The Alabama law appears to be less restrictive of boosters than the Florida law is, and might preclude Alabama or Auburn from adopting an identical policy. Normally, the SEC tries to have its 14 member institutions sing in such strict harmony that the Moonglows would blush.
But now we are talking about a 10-state footprint, with different laws (or no NIL laws at all) and no firm guidance from the NCAA as it girds itself for more litigation. Certainly the league’s coaches and institutions want to see athletes compensated fairly while avoiding a free-market free-for-all. But if the SEC can’t even come to a league-wide policy, how can it find uniformity with other major conferences, call them. If they can’t agree, what’s to stop other leagues or other independent institutions from saying “we don’t read it that way” and letting their boosters off the leash?
ESPN’s Jay Bilas, the most prominent of its analysts on the issue, says there is only one way to avoid more years of legal trouble and uncertainty: toss the rule book into the fire.

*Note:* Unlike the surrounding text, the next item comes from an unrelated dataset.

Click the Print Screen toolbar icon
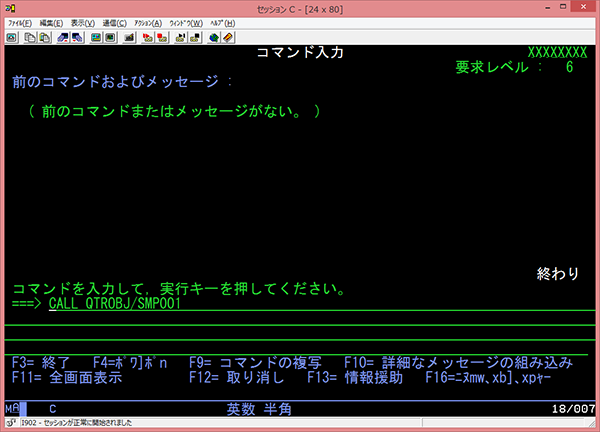The width and height of the screenshot is (600, 432). pyautogui.click(x=12, y=37)
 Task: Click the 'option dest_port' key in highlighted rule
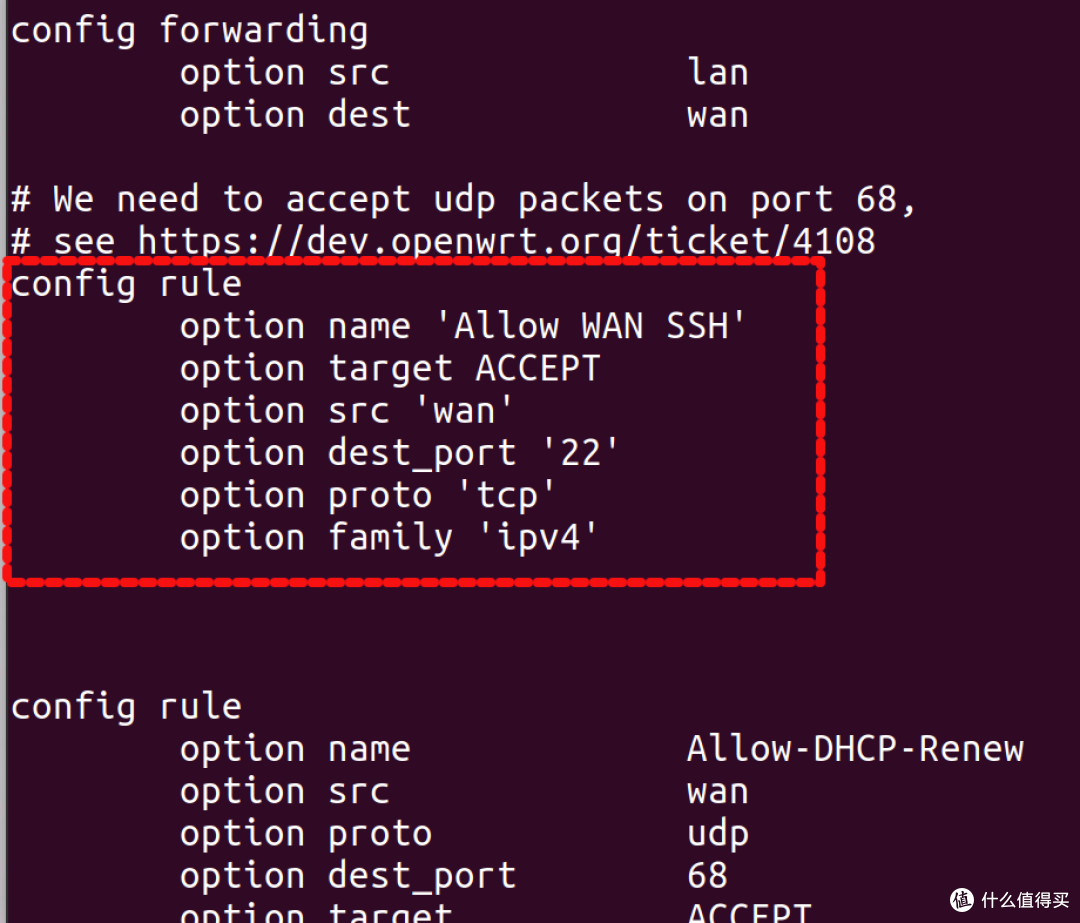(348, 453)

At that point, a football coach becomes a general manager with two main responsibilities. First, who are the players who get the 85 scholarship spots, assuming that rule doesn’t go out the window as well? Second, who watches the watchmen? The NCAA can’t do it. Even in the last area where it should have some power thanks to its control over its billion-dollar basketball tournament, the enforcement staff seems to have abdicated any responsibility.
Nick Saban might be one coach with the power to tell a booster who is paying a player $100,000 that the kid isn’t good enough to play, but not every coach is going to have that sort of gravitas. The Florida guidelines say that NIL compensation should be tied to “fair market value,” but what determines that value aside from what an NIL firm or a successful squash farmer is willing to pay?
Perhaps in a couple of weeks, this won’t be a constantly-revisited topic. There will be SEC Media Days and players reporting and all the things that fans want to talk about. But ignore it or not, the New Era is here and Alabama, which has stayed on top through other eras, will have to navigate it.